Golanhöhen und Tiefen: Der israelische Regierungschef Netanyahu benennt die Siedlung Bruchim in den besetzen Golanhöhen in Ramat Trump - übersetzt Trump Höhen um. Die zehn Einwohner müssen sich dennoch nicht umgewöhnen: Nicht nur, dass die Golanhöhen international nicht als Teil Israels anerkannt werden. Da Netanyahu nur geschäftsführend im Amt ist, ist die Umbenennung auch nach israelischem Recht formell derzeit nicht möglich.
tagesschau.de

Basta: Star-Trek-Logo auf dem Mars sorgt für Diskussionen.

Unendliche Weiten: Die Nasa entdeckt auf dem Mars eine Formation, die aussieht, wie das Logo der Sternenflotte aus Star Trek. Anders als beim Marsgesichts wittern die Kommentatoren dahinter jedoch keine Botschaft von Aliens. Mark Hamill sieht darin viel mehr einfach einen Boomerang. Das könnte allerdings auch mit etwas anderem zu tun haben: Hamills Herz schlägt als Luke Skywalker eher für die Konkurrenz von Star Wars.
comicbook.com

Basta: Google macht Nestlé einen Strich durch die Rechnung.

Kreuzweise: Während Nestlé die meisten Beobachter mit seiner Ankündigung, etwas Zucker zu streichen, nicht überzeugen kann, muss sich der Lebensmittelkonzern zwischenzeitlich damit abfinden, dass Google etwas anderes streicht – und zwar durch.

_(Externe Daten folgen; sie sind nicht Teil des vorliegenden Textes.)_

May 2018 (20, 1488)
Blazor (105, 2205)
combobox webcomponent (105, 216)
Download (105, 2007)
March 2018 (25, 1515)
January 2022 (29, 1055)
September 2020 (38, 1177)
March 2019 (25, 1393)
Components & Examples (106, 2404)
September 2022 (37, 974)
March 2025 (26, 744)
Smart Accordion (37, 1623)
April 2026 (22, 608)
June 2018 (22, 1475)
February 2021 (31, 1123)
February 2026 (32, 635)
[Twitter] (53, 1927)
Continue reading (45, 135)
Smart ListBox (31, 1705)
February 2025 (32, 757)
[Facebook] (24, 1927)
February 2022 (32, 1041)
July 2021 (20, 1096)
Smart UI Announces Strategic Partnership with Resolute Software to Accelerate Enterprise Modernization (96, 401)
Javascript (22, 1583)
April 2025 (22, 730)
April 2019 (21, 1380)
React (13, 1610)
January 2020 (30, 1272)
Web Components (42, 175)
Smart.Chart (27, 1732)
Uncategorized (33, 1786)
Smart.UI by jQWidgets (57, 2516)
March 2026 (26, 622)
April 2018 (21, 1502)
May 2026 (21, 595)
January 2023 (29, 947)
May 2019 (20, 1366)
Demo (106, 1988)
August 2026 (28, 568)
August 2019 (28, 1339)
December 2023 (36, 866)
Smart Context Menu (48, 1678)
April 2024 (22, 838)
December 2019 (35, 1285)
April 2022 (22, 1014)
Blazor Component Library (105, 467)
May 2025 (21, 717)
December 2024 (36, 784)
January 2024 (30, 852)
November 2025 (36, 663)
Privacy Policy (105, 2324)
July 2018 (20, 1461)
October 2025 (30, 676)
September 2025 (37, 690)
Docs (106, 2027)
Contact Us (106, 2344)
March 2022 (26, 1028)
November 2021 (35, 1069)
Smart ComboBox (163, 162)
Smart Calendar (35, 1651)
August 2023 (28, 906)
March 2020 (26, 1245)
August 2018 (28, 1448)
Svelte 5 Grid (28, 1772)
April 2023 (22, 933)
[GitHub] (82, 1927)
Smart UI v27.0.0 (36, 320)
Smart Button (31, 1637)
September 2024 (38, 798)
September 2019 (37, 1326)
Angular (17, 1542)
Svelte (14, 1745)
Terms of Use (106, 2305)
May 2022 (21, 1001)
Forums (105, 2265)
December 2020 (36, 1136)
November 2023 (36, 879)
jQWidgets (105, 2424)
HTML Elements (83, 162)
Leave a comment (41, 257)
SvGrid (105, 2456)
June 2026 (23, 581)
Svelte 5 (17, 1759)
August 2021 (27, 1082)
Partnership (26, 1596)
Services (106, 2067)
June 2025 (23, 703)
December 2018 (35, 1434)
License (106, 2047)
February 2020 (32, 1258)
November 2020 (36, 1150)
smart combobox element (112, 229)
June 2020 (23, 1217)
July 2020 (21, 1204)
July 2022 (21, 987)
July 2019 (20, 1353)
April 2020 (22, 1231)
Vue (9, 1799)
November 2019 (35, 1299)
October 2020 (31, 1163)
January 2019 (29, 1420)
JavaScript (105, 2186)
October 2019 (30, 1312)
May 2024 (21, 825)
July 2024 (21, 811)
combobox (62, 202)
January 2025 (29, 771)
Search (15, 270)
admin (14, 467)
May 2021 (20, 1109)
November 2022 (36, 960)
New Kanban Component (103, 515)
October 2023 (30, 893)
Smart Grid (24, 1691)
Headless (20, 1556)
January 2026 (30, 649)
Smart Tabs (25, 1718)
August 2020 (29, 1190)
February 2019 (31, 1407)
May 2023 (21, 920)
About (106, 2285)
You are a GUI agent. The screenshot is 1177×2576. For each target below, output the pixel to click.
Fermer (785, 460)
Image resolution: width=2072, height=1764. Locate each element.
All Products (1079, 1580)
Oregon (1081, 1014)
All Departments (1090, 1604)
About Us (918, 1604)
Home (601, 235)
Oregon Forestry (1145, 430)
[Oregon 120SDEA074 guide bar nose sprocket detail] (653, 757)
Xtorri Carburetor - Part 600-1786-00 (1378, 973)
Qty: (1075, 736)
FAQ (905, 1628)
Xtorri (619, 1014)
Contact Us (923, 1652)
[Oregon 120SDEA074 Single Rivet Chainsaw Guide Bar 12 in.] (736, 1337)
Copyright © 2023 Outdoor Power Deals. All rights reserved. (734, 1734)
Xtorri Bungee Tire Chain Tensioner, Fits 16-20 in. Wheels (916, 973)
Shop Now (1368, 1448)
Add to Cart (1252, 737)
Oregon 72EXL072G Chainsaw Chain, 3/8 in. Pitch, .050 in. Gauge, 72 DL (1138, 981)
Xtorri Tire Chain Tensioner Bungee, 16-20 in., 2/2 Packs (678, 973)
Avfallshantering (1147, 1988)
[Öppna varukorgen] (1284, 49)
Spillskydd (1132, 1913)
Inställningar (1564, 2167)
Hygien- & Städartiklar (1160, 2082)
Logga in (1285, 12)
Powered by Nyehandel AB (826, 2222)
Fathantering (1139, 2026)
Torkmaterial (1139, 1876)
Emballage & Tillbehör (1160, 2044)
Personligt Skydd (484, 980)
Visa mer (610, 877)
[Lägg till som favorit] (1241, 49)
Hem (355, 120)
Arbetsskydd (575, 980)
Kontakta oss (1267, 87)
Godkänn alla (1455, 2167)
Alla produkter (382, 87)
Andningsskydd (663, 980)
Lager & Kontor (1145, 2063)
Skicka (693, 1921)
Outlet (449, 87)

Bei einer Suche nach Nestlé zeigt die Suchmaschine statt des Firmenlogos zwischenzeitlich eine durchgestrichene Version des Emblems.
onlinemarketing.de

Basta: Skandinavier reisen mit Tui klimaneutral – alle anderen Gäste nicht.

Zweiklassenfluggesellschaft: Tui bietet seinen Reisenden eine kostenlose Klimakompensation an. So werden u.a. CO2 aus dem verflogenen Kerosin und der Stromverbrauch von Hotels mit Sonnen- und Windkraftanlagen in Indien, Thailand oder Vietnam "wieder gut gemacht". Klimaschutz ist für Tui aber offenbar ein lokales Ansinnen – das Angebot gilt nur für strejkende Gäste aus Skandinavien.
wiwo.de, tui.se

Basta: Attila Hildmann schmeckt sein veganes Food zur Zeit besonders gut.

Wohlstandsbäuchlein: Attila Hildmann ist mit seinem Fitness-gestählten Body und veganen Rezepten berühmt geworden. Aktuell bringe er 20 Kilo mehr auf die Waage – was bei seinen Followern Fragen aufwirft. Einst reckte Hildmann besonders gern Bizeps und Sixpack in die Kamera – seine enttäuschten Anhänger hingegen beschimpft er nun als oberflächlich.